INSTRUCTION – Arrange the stretch from the line containing "You are a GUI" through the end of the items below as a Markdown table with the columns Row and Line, with each row number in Row and each line's text in Line, leaving out blank lines and pictures.

Items for finding displayed items –
########################################

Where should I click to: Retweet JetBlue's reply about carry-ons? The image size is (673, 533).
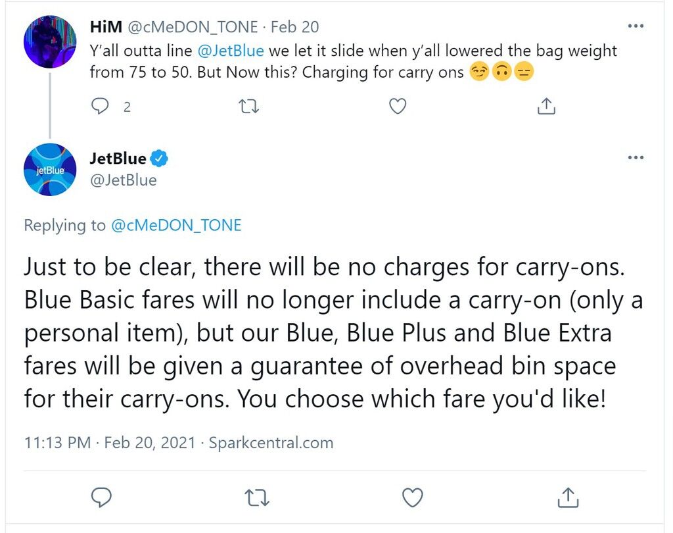tap(257, 497)
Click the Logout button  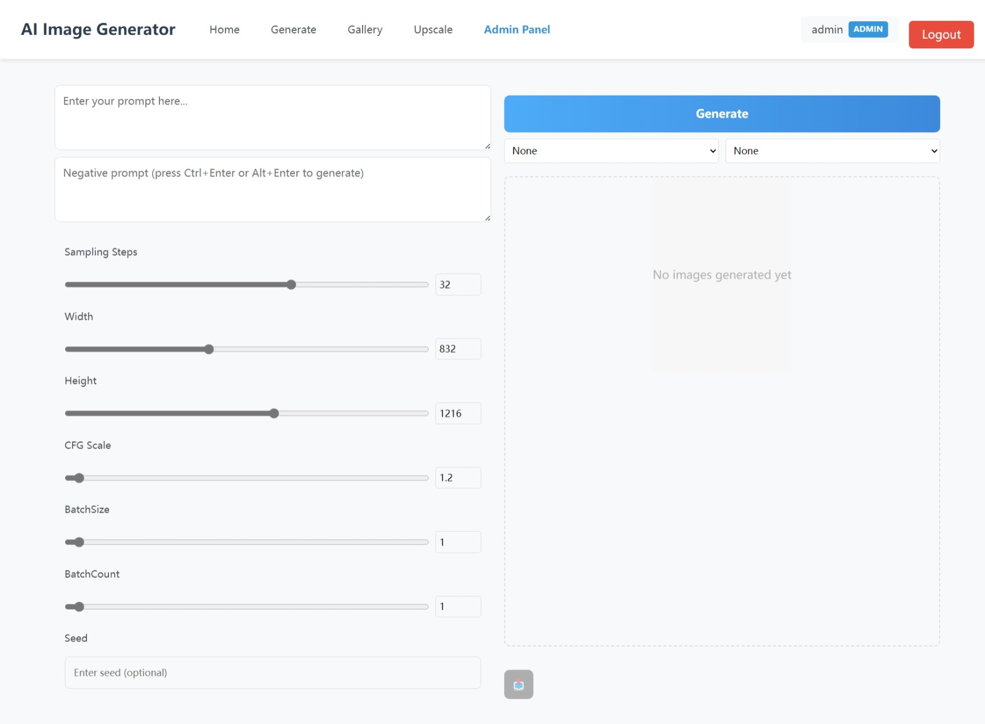pos(941,34)
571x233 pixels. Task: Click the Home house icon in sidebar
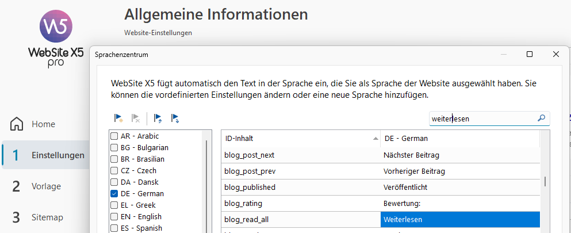[x=17, y=124]
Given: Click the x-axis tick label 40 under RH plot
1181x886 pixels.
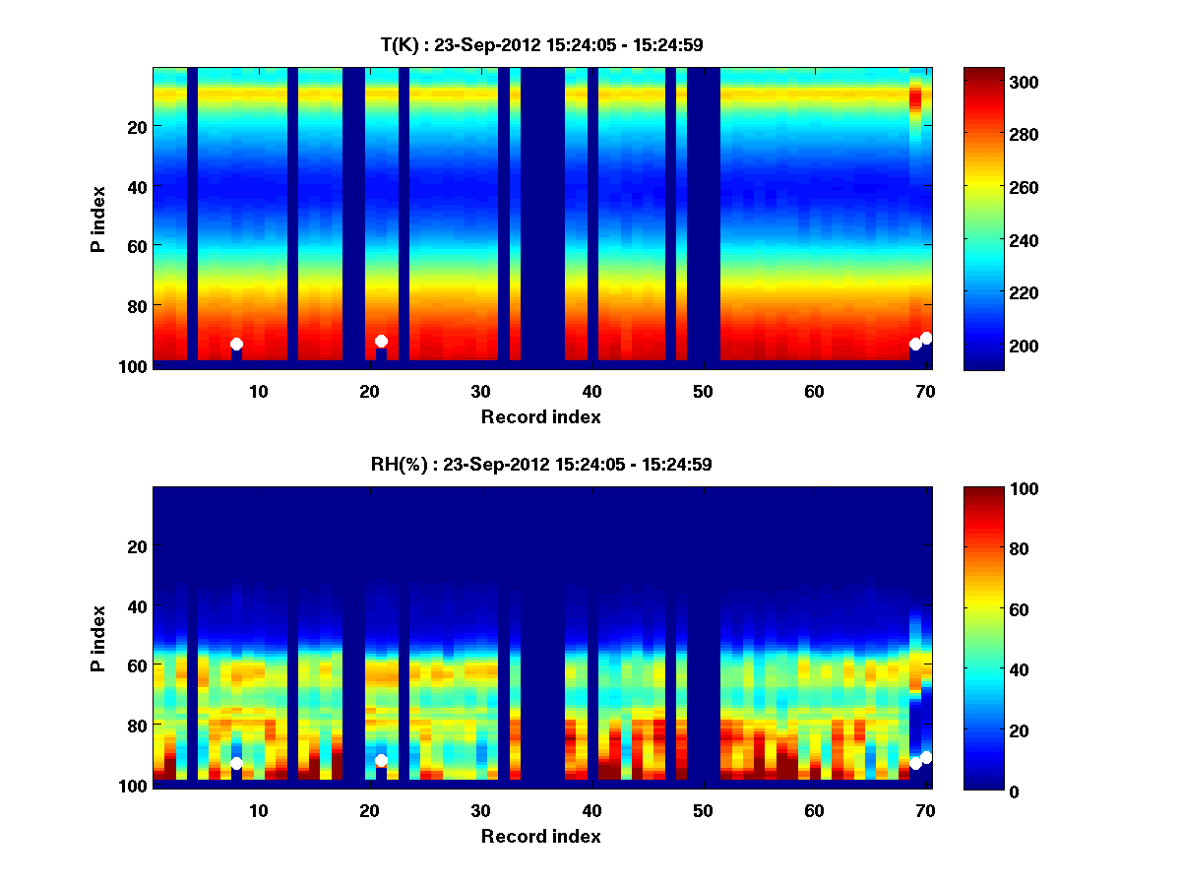Looking at the screenshot, I should click(591, 811).
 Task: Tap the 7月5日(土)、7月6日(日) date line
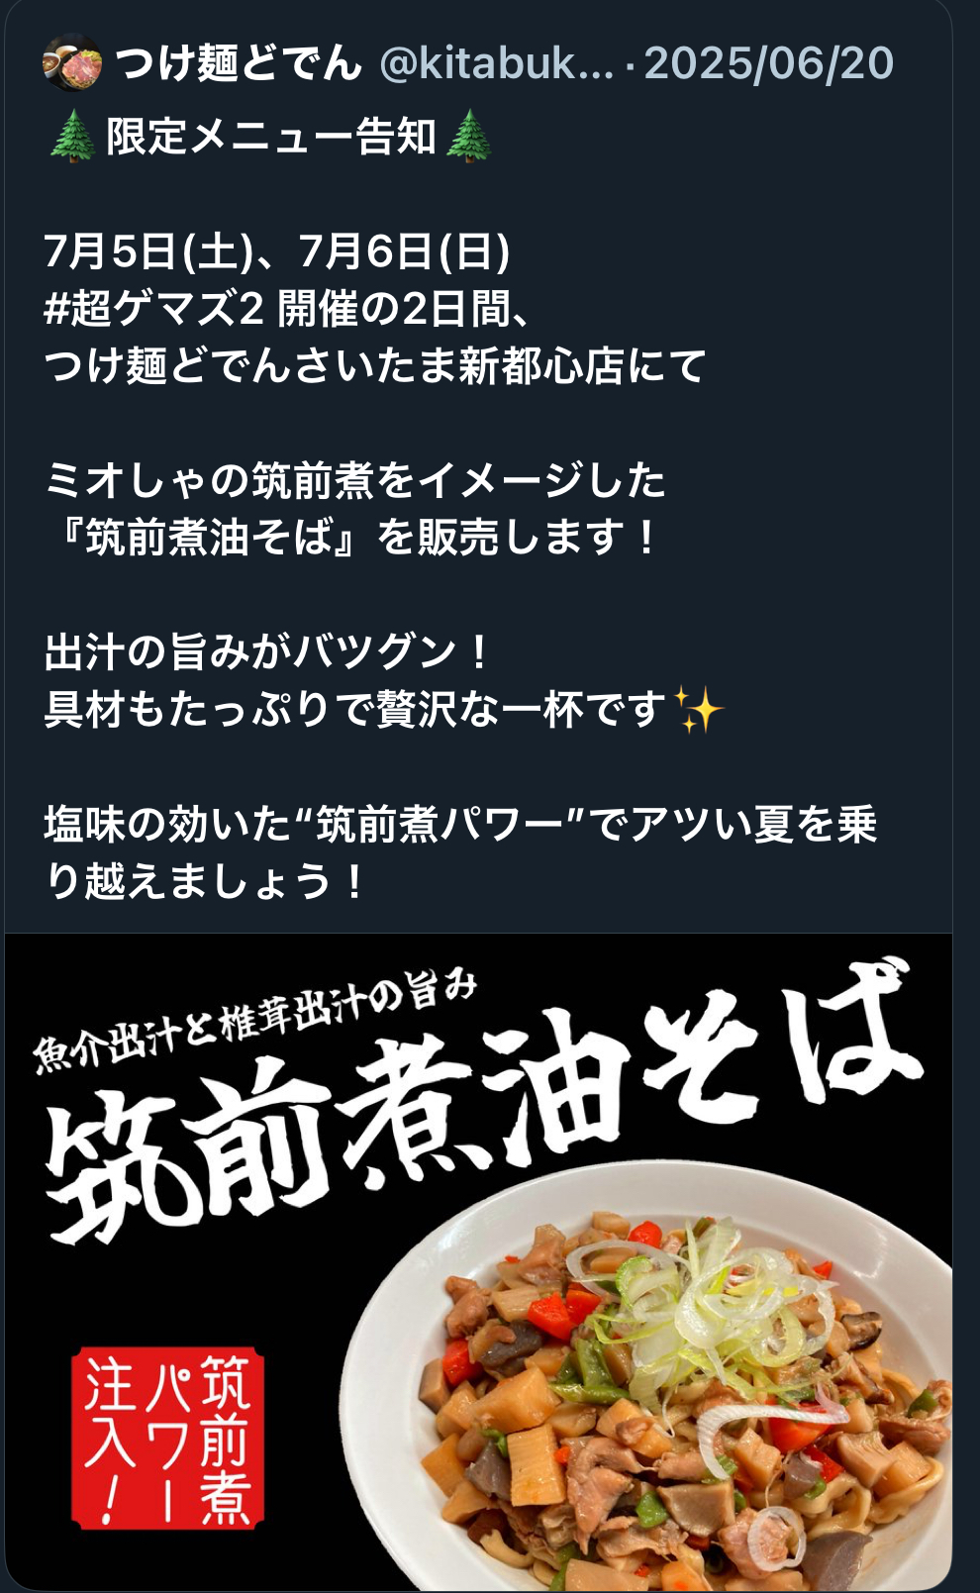(x=277, y=251)
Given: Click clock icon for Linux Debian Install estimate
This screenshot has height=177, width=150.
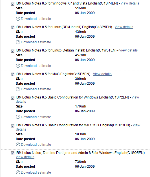Looking at the screenshot, I should point(18,66).
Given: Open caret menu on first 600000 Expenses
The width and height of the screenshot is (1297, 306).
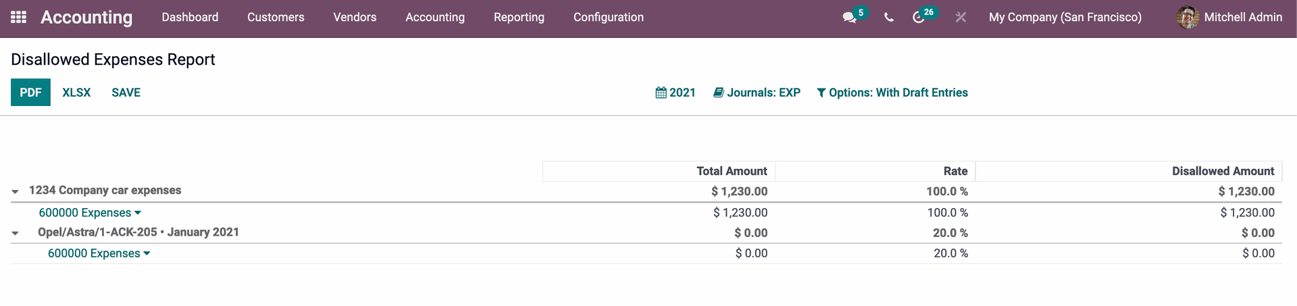Looking at the screenshot, I should click(x=138, y=213).
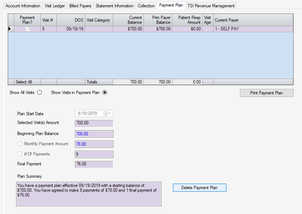The image size is (302, 214).
Task: Sort by the Current Balance column header
Action: 128,20
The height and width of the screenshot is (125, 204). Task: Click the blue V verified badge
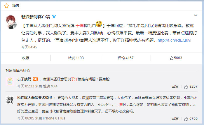point(54,17)
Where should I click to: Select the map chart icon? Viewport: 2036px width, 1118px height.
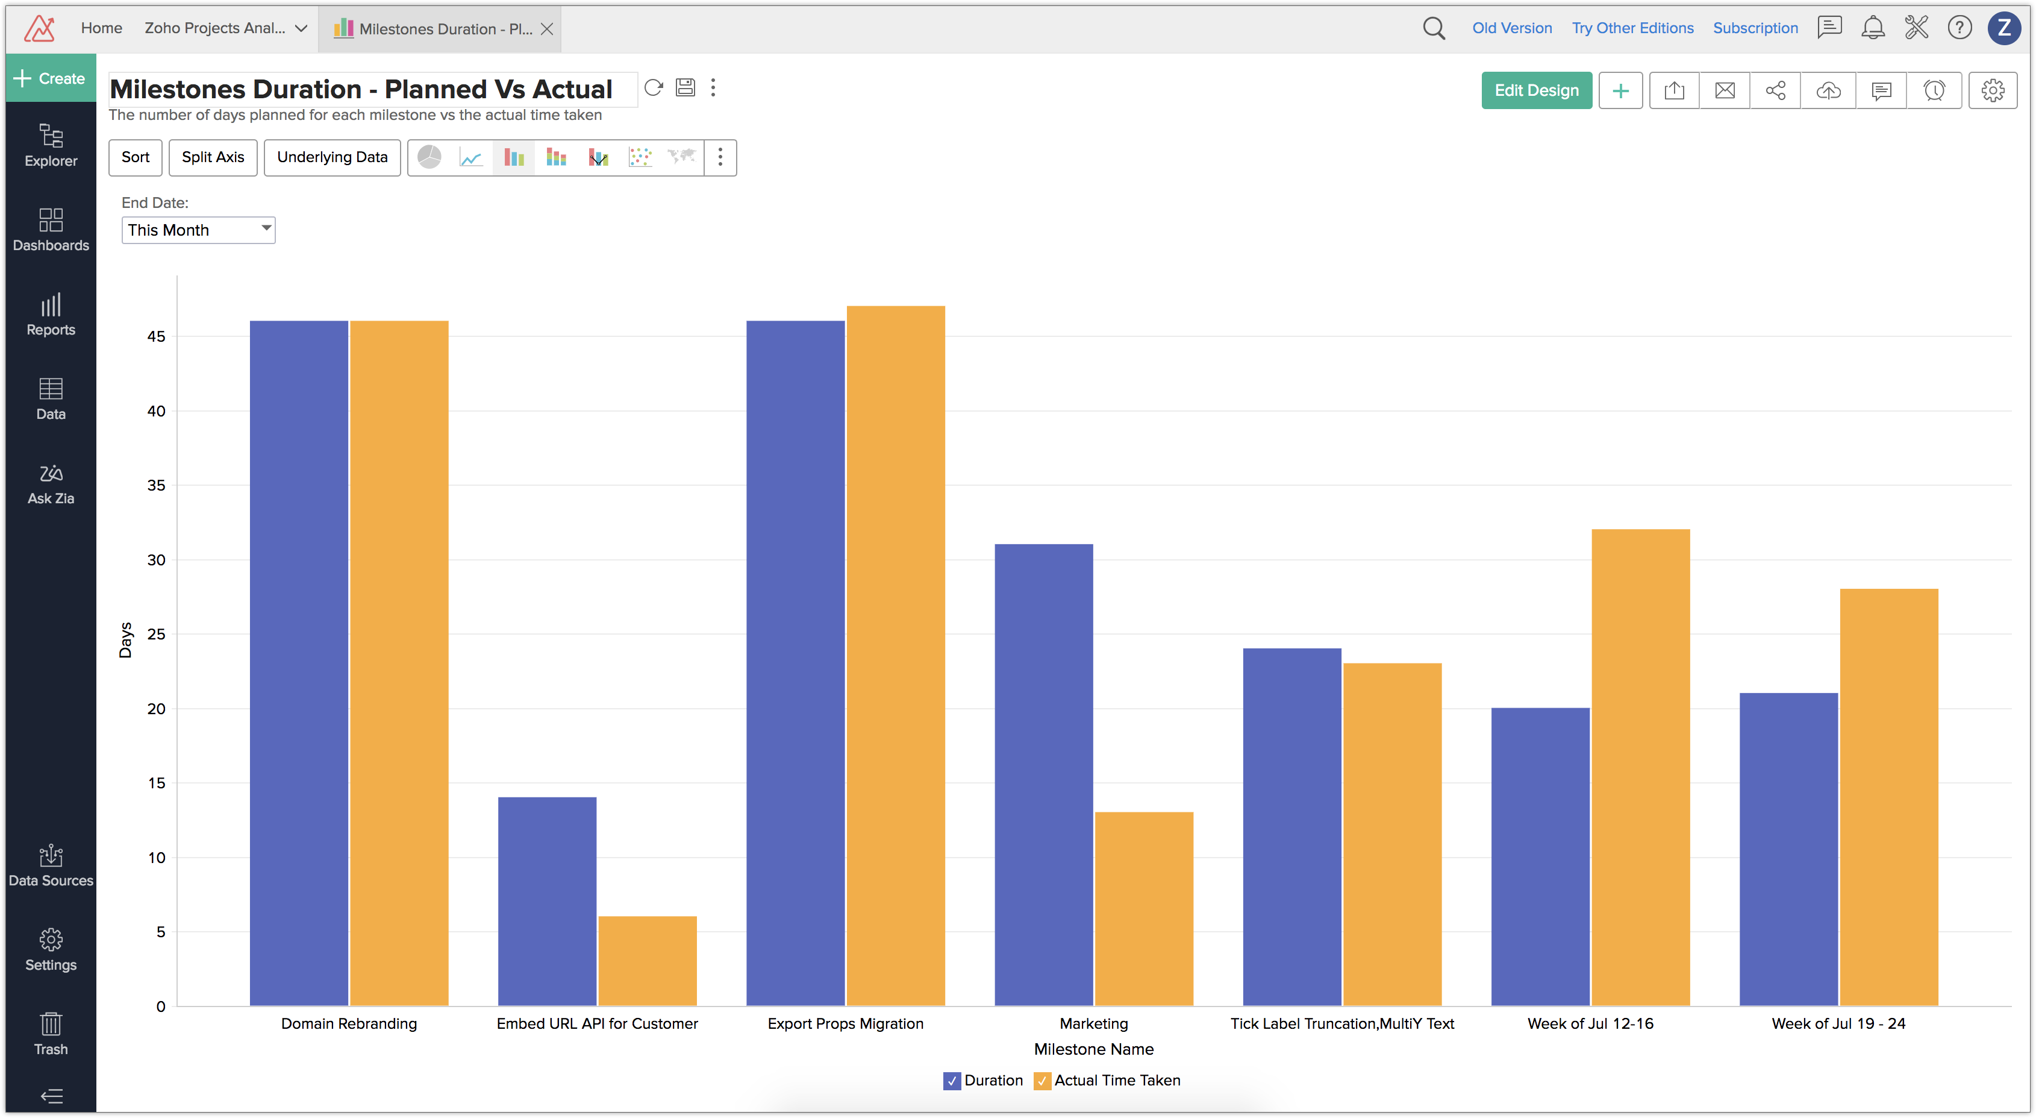point(681,157)
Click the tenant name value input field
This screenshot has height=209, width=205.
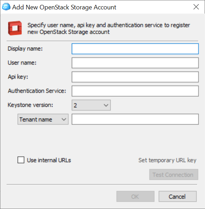(x=135, y=119)
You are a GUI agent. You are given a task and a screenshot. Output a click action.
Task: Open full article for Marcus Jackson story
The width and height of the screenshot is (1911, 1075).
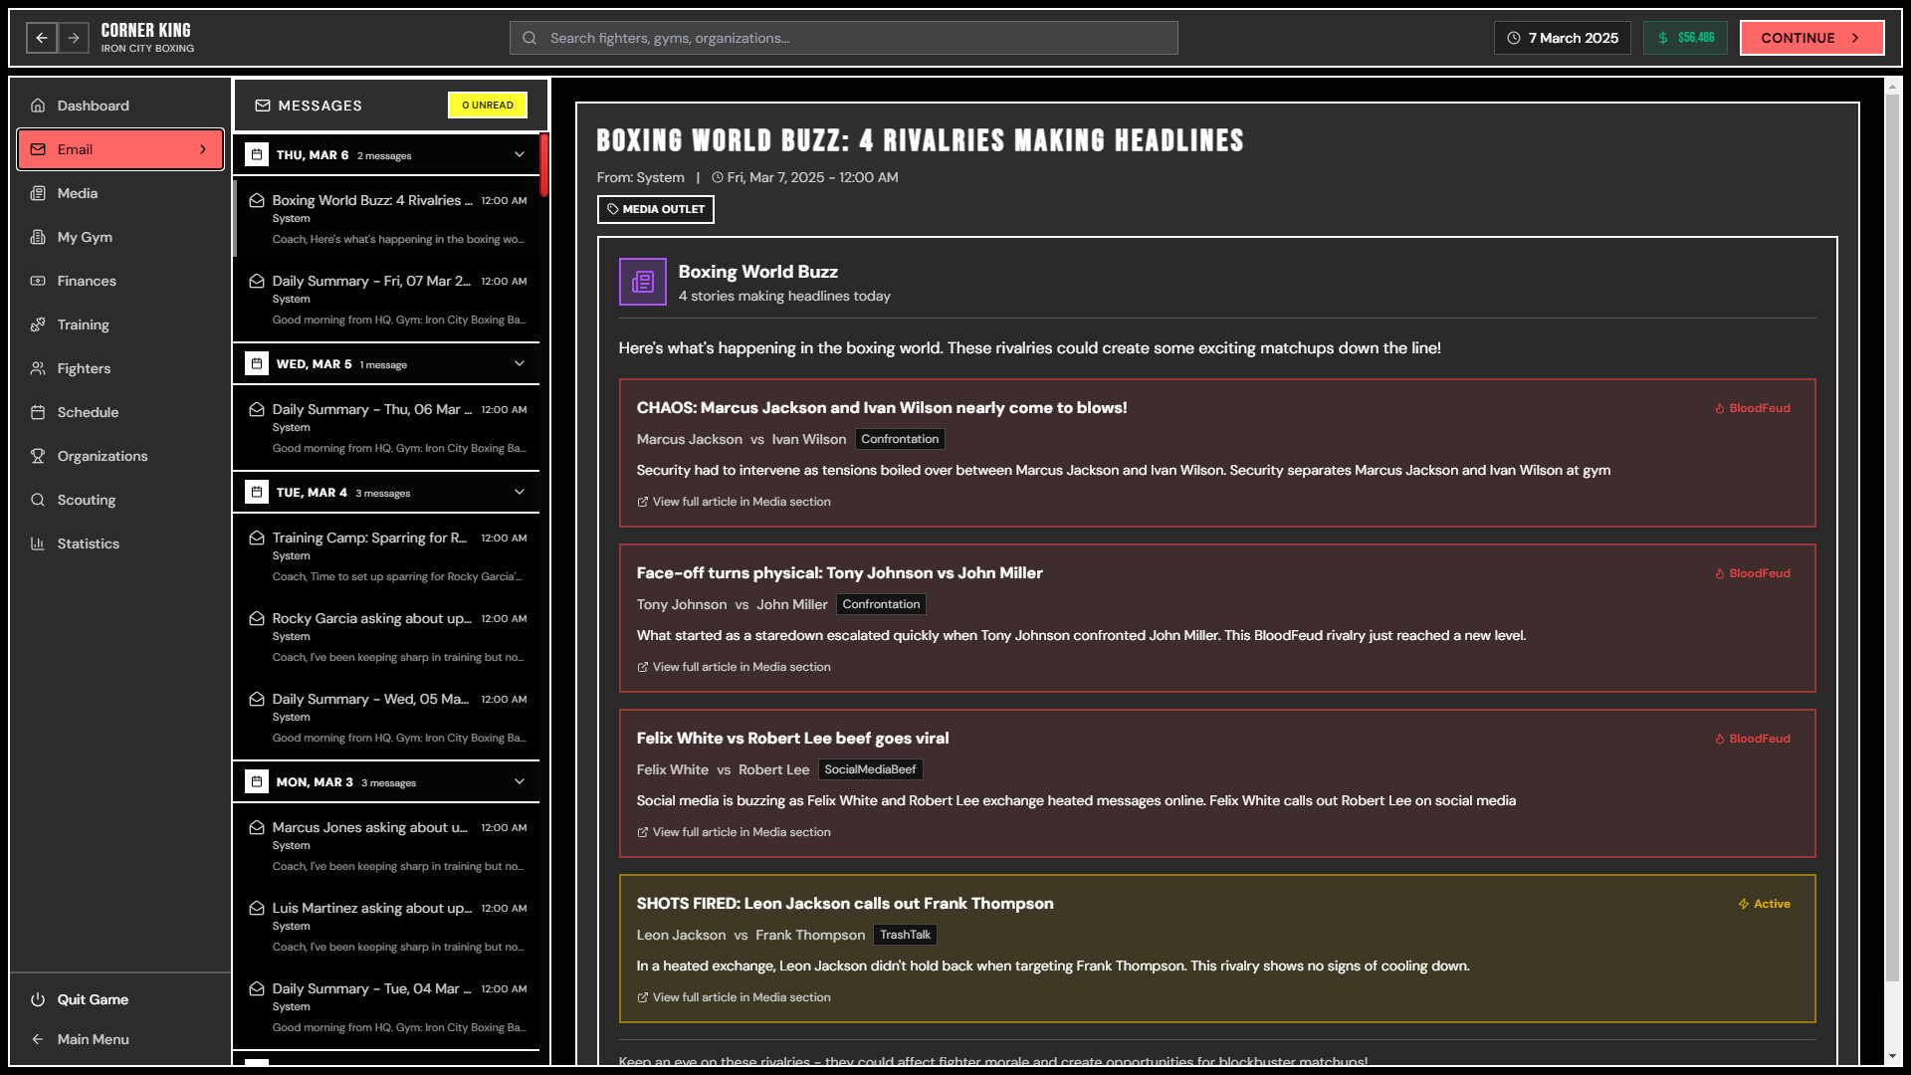[x=734, y=502]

########################################

CORRECT RESULT –
| Row | Line |
|---|---|
| 1 | You are a GUI agent. You are given a task and a screenshot. Output a click action. |
| 2 | Task: Open full article for Marcus Jackson story |
| 3 | The width and height of the screenshot is (1911, 1075). |
| 4 | [x=734, y=502] |